I work in a generic special school for students with moderate, severe, profound and multiple learning disabilities, and autism. I have been a special needs teacher for 11 years and have cooked almost every kind of food with people with a range of learning difficulties. For this, I have the help of my mother, Sue Rose, who was a cookery writer for The Oxford Mail. Her voluntary help has benefited everyone. She brings her expertise in cooking and food, and I use my knowledge of special needs to modify the recipes she suggests.
I have found that cooking can be one of the most effective ways to approach almost every area of the curriculum. We study healthy eating in PHSE, and measuring in numeracy. Reading recipes can show an understanding of text in literacy. We make food from different eras and cultures in humanities, and use food to mark diverse religious festivals. Observing changes in food can be part of our science curriculum, and designing packaging for the food can be done in design and technology.

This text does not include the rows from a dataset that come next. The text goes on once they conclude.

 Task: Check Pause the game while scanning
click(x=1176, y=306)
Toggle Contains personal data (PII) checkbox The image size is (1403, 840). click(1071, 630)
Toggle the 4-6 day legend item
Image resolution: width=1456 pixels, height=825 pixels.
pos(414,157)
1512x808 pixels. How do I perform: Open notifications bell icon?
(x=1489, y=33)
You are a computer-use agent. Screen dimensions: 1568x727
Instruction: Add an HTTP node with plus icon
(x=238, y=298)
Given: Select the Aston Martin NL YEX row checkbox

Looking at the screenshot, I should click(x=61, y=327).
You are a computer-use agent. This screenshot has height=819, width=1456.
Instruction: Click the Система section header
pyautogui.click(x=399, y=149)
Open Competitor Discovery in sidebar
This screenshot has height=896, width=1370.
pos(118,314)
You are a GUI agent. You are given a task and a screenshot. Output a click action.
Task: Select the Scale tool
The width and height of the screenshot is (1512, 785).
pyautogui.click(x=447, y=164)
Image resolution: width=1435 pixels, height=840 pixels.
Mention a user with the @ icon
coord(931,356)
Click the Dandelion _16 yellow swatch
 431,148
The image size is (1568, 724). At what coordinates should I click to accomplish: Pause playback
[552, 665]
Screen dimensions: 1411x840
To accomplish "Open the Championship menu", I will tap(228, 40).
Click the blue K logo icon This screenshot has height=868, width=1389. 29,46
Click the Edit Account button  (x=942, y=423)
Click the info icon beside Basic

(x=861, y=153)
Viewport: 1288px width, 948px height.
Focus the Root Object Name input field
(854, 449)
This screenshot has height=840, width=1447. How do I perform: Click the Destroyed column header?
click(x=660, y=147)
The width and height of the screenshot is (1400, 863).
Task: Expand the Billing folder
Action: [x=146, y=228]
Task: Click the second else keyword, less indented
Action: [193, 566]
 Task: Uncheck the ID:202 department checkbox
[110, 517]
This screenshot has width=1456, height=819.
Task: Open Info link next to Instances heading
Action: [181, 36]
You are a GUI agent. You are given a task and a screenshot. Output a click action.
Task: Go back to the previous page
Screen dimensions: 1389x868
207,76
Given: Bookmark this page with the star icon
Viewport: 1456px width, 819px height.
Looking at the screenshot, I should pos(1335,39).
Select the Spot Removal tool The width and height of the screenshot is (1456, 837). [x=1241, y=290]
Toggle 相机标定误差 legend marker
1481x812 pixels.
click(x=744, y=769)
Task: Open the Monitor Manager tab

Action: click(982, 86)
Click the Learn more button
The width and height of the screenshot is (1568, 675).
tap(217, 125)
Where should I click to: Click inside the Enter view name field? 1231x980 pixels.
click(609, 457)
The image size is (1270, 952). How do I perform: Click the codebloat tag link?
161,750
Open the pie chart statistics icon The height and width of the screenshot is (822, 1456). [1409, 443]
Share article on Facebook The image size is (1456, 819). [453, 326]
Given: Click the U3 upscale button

Students with autistic spectrum disorders need the instructions for activities presented clearly and visually. I break the recipes down into small steps and convert the text into symbols using Writing With Symbols software.
For students who follow a more sensory curriculum, spicy and herbal recipes afford opportunities to smell and taste. Bread dough, trifle and polenta are wonderful to feel and squeeze. Students who use hand and head switches can operate blenders and food processors with these. Activities such as making bread and rolling sushi are excellent for practicing fine motor skills.
Students tend to be motivated by the cooking and, of course, the eating, so their behaviour is often good. For my mother, the best part is sharing her love of cooking with such enthusiastic students. Reactions range from "ugh - don't like it" to "I am going to be Jamie Oliver". And they are so inventive - who says oatcakes can't be cat-shaped?